Skae was born in Edinburgh, Midlothian, Scotland in 1842, the third son of Dr David Skae who was physician to the Morningside Asylum in Edinburgh. He studied medicine in Edinburgh, graduating with an MD from the University of St Andrews. From 1864 to 1865 he was president of the Royal Medical Society in Edinburgh. After assisting his father he became medical superintendent of the Bellsdyke Asylum in Larbert, Stirlingshire in 1869.

In 1871 a parliamentary commission in New Zealand recommended that a British doctor be appointed to head asylums. After several years delay the government appointed Skae to the position. He emigrated to New Zealand in 1876 to take up the position of inspector of asylums. In 1880 he also became inspector of hospitals and charitable institutions.

During Skae's time at Larbert he had adhered to the prevailing attitude that mental health patients were incurable; chronic patients received little treatment, institutionalisation became the norm and there were never enough beds to meet the demand. However in Scotland, under the provisions of the Poor Law, some patients could be sent to infirmaries and workhouses which relieved overcrowding of asylums.
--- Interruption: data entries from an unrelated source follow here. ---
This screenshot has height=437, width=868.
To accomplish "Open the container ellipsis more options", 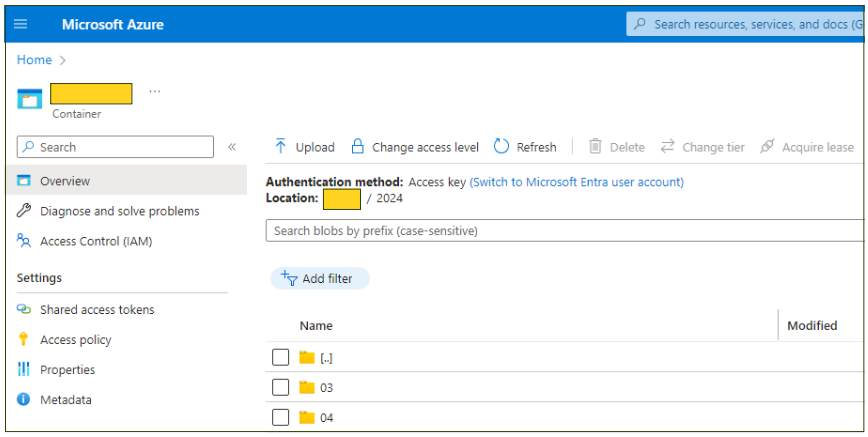I will [154, 92].
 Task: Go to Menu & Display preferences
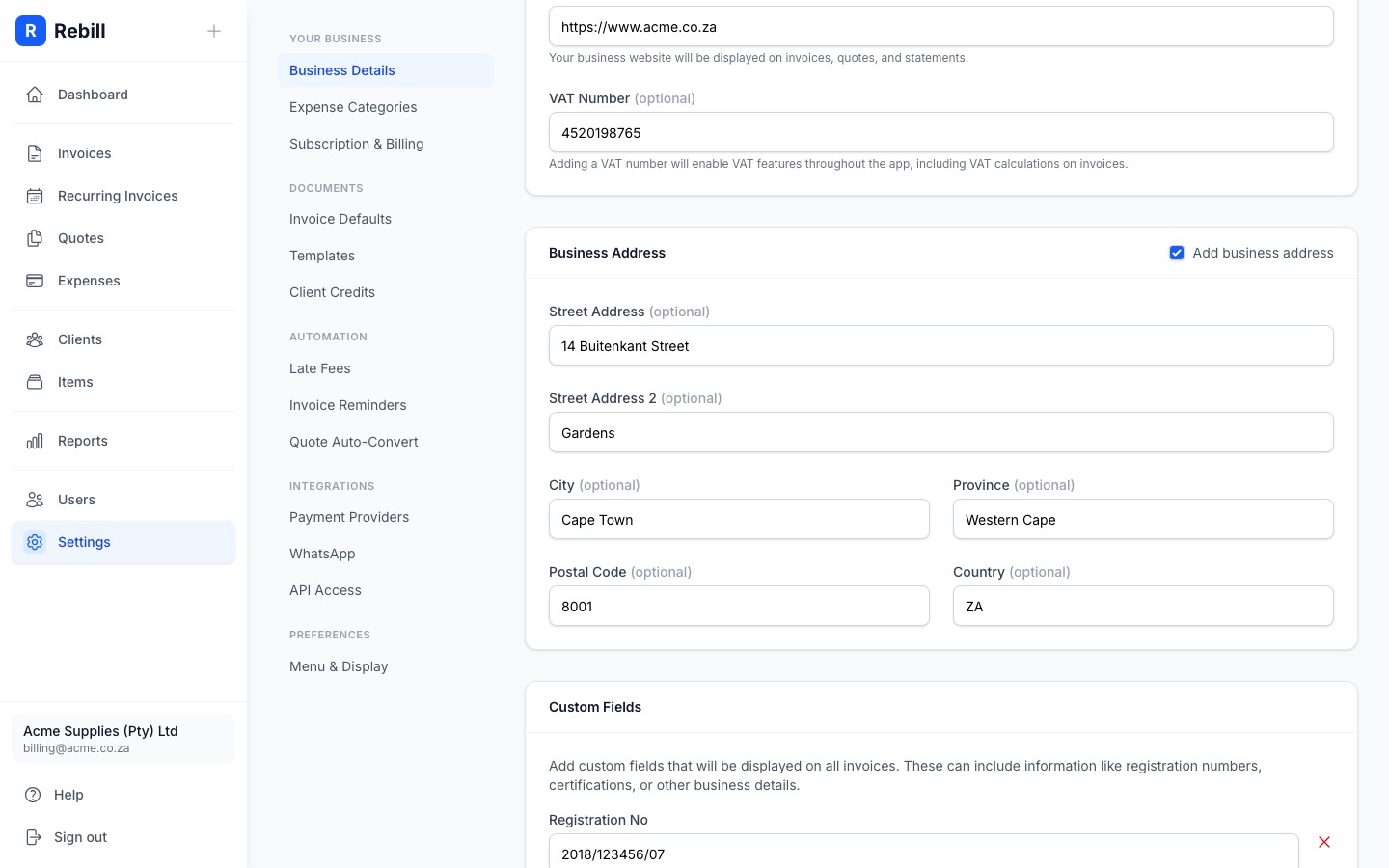click(339, 666)
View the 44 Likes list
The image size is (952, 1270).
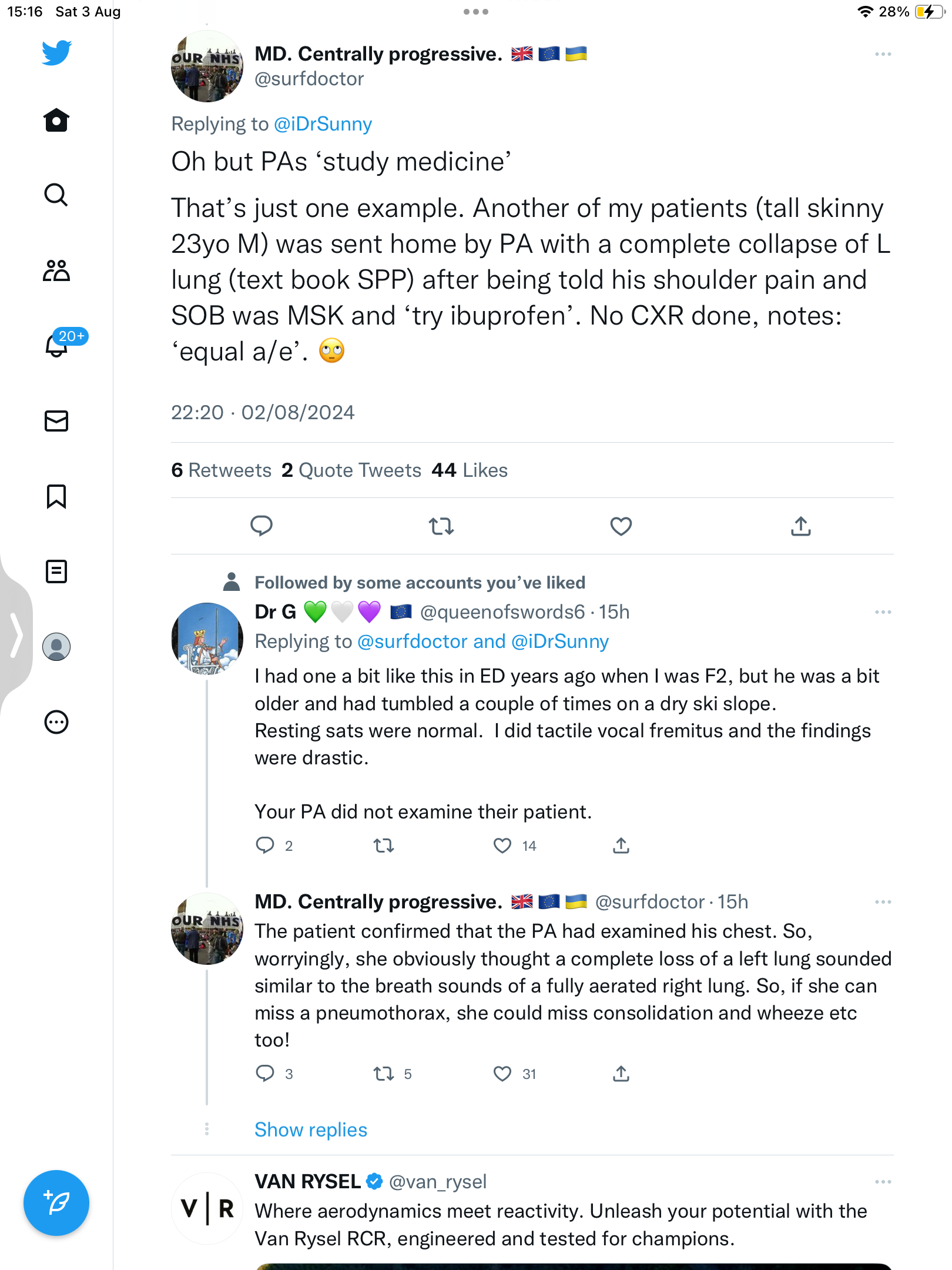(470, 470)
Skae visited the eight asylums in New Zealand and his reports on the state of asylums were unpopular with the government which did not provide adequate funding. He found extensive overcrowding and his solutions were to try and limit admissions and increase the numbers of patients who could be discharged; as there was no equivalent of the Poor Law workhouses to fall back on Skae proposed boarding out. These solutions had limited success. He also proposed that asylums be removed from suburban areas which lead to asylums being established at Upper Hutt (and later Porirua), and Seacliff.

Asylums had been run by lay superintendent although Skae advocated that they be run by doctors. Medical superintendents were appointed at Sunnyside and at the Dunedin asylum. An exception was made at the Mount View Asylum in Wellington where Skae recommended a layman, James Whitelaw, be made superintendent in 1877. After rumours of ill-treatment, including restraint, a Royal Commission was set up in 1881 to examine the charges and Whitelaw was dismissed. Skae, who was overworked, was also held to be ultimately responsible and was dismissed with six months notice. He was vilified in the press. He died before the six months had elapsed from "mental shock and erysipelas". He was succeeded by George Grabham.

In 1866 he married Henrietta Traill and they had nine children. After her husband's death Henrietta returned to Scotland with their children. Two of their sons also became doctors.